On Writing Graphically
All writers hear it again and again. It’s the writing guru’s mantra: SHOW, DON’T TELL! And it’s a hard thing to grasp sometimes, especially when just telling the story seems so much easier. In fact, it’s not only easier; it’s more natural, isn’t it? My two boys ask me a few times a week to TELL them a story. They’ve never asked me to SHOW them a story. That’s up to TV and movies, right?
No, of course not. Active writing is a thousand times better than simple narrating. I can still feel my disappointment when I read Mary Shelley’s, Frankenstein, and discovered that the entire book is narrated.
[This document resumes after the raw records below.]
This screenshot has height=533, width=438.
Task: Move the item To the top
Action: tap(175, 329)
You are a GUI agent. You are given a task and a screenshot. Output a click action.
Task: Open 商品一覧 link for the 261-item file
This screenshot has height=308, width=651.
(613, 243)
This might be a slight exaggeration, but I’m not sure there are more than four quotation marks in the entire novel. Tell-y writing is something that’s pretty pervasive among the classics. Didn’t we all want Emily Bronte to SHOW us the love story between Cathy and Heathcliffe, as opposed to relating it through the eyes and ears of the maid?
Of course those Victorian writers were shackled to an extent by what was considered appropriate for their times, but as Fifty Shades of Grey has demonstrated, anything goes nowadays. Indeed, a modern novel must contain a high degree of SHOW, or active writing, in order for anyone to want to read it.
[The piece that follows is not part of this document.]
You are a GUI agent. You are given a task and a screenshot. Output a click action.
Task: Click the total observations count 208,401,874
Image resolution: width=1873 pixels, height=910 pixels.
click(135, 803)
But what happens when the subject matter is graphic? What happens when the characters in a novel are acting in ways that make the reader uncomfortable?
In those situations, it’s only natural for a reader to want to turn away from the book, and as readers, we’re welcome to do just that. I’ve certainly stopped watching many movies – good movies – because I was too uncomfortable to go on with it.
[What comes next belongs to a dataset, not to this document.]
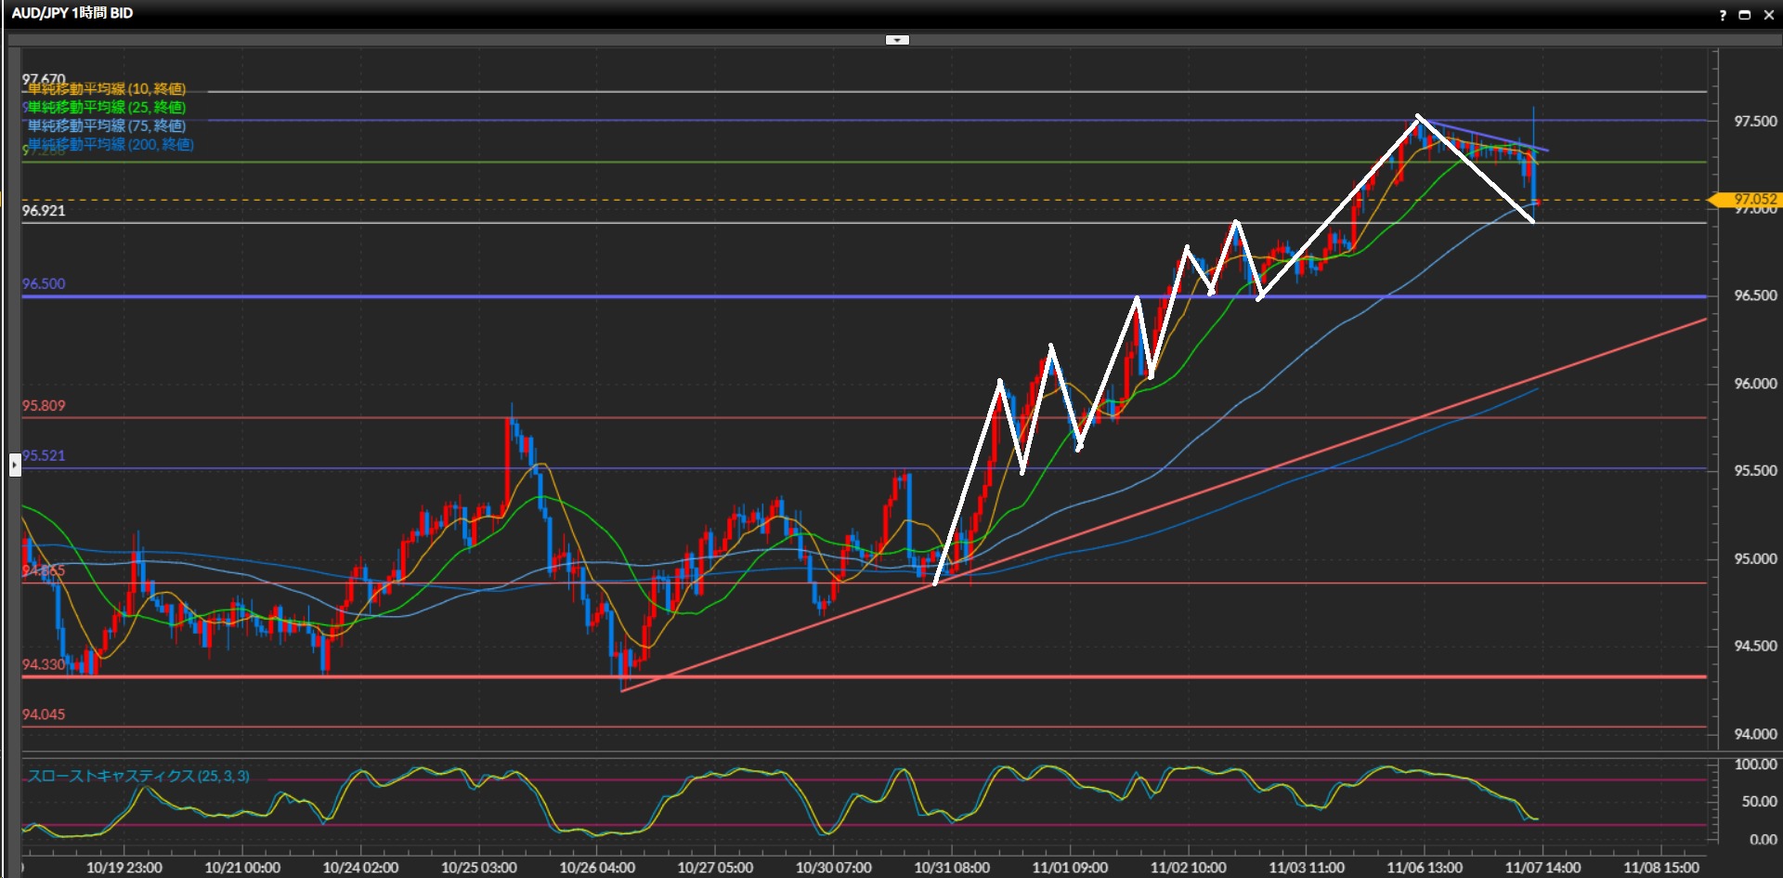Screen dimensions: 1783x878
Task: Select the 94.045 horizontal line label
Action: click(44, 714)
At the beginning of my novel, The Truth about Dandelions, the protagonist, a young woman struggling with her promiscuity, hates herself. She acts like a slut and with every sexual encounter, in which she attempts to assert herself and gain confidence, she falls lower and lower into the depths of self-hatred and despair. She’s pathetic and she knows it. She makes bad decision after bad decision, and readers can be forgiven for thinking she’s an idiot and a lost cause.
To write this part of my protagonist’s life in a show-y way is asking a lot of my readers. I’m basically asking them to trust me. I’m saying, through my writing, just get through this and she’ll come around. Stay with her.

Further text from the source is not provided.